-------- Listing --------
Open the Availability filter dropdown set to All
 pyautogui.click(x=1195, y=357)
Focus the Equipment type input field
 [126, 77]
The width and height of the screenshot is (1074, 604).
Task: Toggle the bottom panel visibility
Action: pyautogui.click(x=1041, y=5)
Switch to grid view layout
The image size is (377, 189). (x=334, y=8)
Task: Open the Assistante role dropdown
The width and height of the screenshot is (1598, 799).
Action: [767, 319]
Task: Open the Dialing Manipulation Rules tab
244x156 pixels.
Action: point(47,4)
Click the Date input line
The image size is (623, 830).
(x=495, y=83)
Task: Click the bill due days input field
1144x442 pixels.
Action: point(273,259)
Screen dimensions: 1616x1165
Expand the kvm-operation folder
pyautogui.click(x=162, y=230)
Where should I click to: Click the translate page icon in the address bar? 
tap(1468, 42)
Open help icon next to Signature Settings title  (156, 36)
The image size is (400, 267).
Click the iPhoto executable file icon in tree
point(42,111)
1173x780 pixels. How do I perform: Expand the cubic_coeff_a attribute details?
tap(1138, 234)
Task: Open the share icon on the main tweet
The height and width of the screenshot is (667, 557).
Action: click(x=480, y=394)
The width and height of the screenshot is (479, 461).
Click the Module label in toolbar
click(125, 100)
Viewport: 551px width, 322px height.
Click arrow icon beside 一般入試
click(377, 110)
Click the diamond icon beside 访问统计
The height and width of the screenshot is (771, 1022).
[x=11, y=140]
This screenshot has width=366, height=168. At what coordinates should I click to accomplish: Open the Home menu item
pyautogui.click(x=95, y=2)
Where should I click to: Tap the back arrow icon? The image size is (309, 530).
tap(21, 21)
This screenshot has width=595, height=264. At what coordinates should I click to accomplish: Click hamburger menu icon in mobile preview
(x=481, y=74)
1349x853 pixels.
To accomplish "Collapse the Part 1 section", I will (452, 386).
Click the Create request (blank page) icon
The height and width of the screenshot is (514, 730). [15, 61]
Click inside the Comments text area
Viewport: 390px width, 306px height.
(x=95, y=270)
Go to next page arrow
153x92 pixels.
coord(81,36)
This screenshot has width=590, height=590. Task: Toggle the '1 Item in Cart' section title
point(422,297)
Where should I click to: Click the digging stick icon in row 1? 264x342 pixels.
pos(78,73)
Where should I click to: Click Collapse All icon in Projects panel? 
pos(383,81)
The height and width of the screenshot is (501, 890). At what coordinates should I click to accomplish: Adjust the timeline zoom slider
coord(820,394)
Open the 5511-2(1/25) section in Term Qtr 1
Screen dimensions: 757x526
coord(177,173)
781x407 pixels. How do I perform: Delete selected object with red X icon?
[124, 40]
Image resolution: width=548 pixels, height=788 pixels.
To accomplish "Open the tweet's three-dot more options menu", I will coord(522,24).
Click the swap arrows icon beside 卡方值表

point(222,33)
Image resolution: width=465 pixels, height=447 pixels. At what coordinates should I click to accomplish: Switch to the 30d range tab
--------
● Task directions: Copy out all the lines above word for word.

● Response:
Open the Availability filter dropdown set to All
 pyautogui.click(x=1195, y=357)
Focus the Equipment type input field
 [126, 77]
The width and height of the screenshot is (1074, 604).
Task: Toggle the bottom panel visibility
Action: pyautogui.click(x=1041, y=5)
Switch to grid view layout
The image size is (377, 189). (x=334, y=8)
Task: Open the Assistante role dropdown
The width and height of the screenshot is (1598, 799).
Action: [767, 319]
Task: Open the Dialing Manipulation Rules tab
244x156 pixels.
Action: point(47,4)
Click the Date input line
The image size is (623, 830).
(x=495, y=83)
Task: Click the bill due days input field
1144x442 pixels.
Action: point(273,259)
Screen dimensions: 1616x1165
Expand the kvm-operation folder
pyautogui.click(x=162, y=230)
Where should I click to: Click the translate page icon in the address bar? 
tap(1468, 42)
Open help icon next to Signature Settings title  (156, 36)
The image size is (400, 267).
Click the iPhoto executable file icon in tree
point(42,111)
1173x780 pixels. How do I perform: Expand the cubic_coeff_a attribute details?
tap(1138, 234)
Task: Open the share icon on the main tweet
The height and width of the screenshot is (667, 557).
Action: click(x=480, y=394)
The width and height of the screenshot is (479, 461).
Click the Module label in toolbar
click(125, 100)
Viewport: 551px width, 322px height.
Click arrow icon beside 一般入試
click(377, 110)
Click the diamond icon beside 访问统计
The height and width of the screenshot is (771, 1022).
[x=11, y=140]
This screenshot has width=366, height=168. At what coordinates should I click to accomplish: Open the Home menu item
pyautogui.click(x=95, y=2)
Where should I click to: Tap the back arrow icon? The image size is (309, 530).
tap(21, 21)
This screenshot has width=595, height=264. At what coordinates should I click to accomplish: Click hamburger menu icon in mobile preview
(x=481, y=74)
1349x853 pixels.
To accomplish "Collapse the Part 1 section", I will (452, 386).
Click the Create request (blank page) icon
The height and width of the screenshot is (514, 730). [15, 61]
Click inside the Comments text area
Viewport: 390px width, 306px height.
(x=95, y=270)
Go to next page arrow
153x92 pixels.
coord(81,36)
This screenshot has width=590, height=590. Task: Toggle the '1 Item in Cart' section title
point(422,297)
Where should I click to: Click the digging stick icon in row 1? 264x342 pixels.
pos(78,73)
Where should I click to: Click Collapse All icon in Projects panel? 
pos(383,81)
The height and width of the screenshot is (501, 890). At what coordinates should I click to accomplish: Adjust the timeline zoom slider
coord(820,394)
Open the 5511-2(1/25) section in Term Qtr 1
Screen dimensions: 757x526
coord(177,173)
781x407 pixels. How do I perform: Delete selected object with red X icon?
[124, 40]
Image resolution: width=548 pixels, height=788 pixels.
To accomplish "Open the tweet's three-dot more options menu", I will coord(522,24).
Click the swap arrows icon beside 卡方值表

point(222,33)
Image resolution: width=465 pixels, height=447 pixels. At what coordinates should I click to accomplish: Switch to the 30d range tab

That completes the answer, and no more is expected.